In MCP, Prompts are user-controlled prompt templates — pre-programmed tactical maneuvers that the user (not the model) can select and invoke. Think of them as Captain Picard's numbered tactical patterns: "Pattern Delta-5" triggers a known sequence of instructions.

Key differences from Tools:

A Prompt is essentially a function that returns a formatted string (or a list of messages) to be injected into the conversation. It can accept arguments to customize the tactical approach.

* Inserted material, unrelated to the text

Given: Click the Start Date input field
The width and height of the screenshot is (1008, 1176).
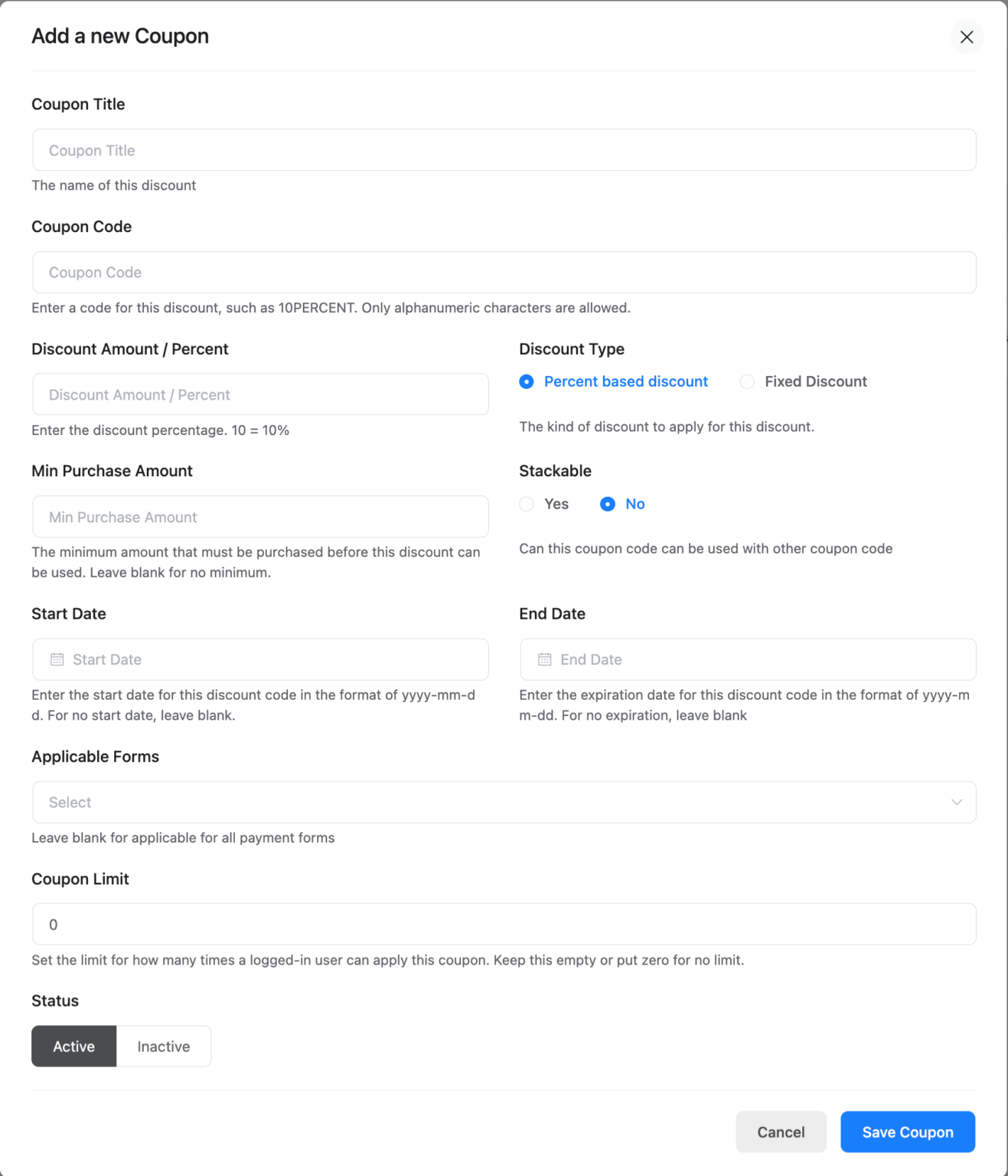Looking at the screenshot, I should pyautogui.click(x=260, y=659).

🎯 The @mcp.prompt() Decorator

Registering a prompt is as elegant as programming a new tactical maneuver into the ship's computer:

from mcp.server.fastmcp import FastMCP

enterprise = FastMCP("USS Enterprise NCC-1701-D")

@enterprise.prompt()
def tactical_analysis(threat: str, quadrant: str = 'Alpha') -> str:
    """Request a tactical analysis of a threat in a specific quadrant.
    Args:
        threat: The nature of the threat (e.g. 'Romulan warbird', 'spatial anomaly')
        quadrant: The quadrant where the threat is located
    """
    return (
        f'You are the tactical officer aboard the USS Enterprise.\n\n'
        f'Analyze the following threat: {threat} in the {quadrant} Quadrant.\n\n'
        f'Provide: 1) Threat assessment 2) Recommended shield configuration '
        f'3) Suggested evasive maneuvers 4) Diplomatic options if applicable.'
    )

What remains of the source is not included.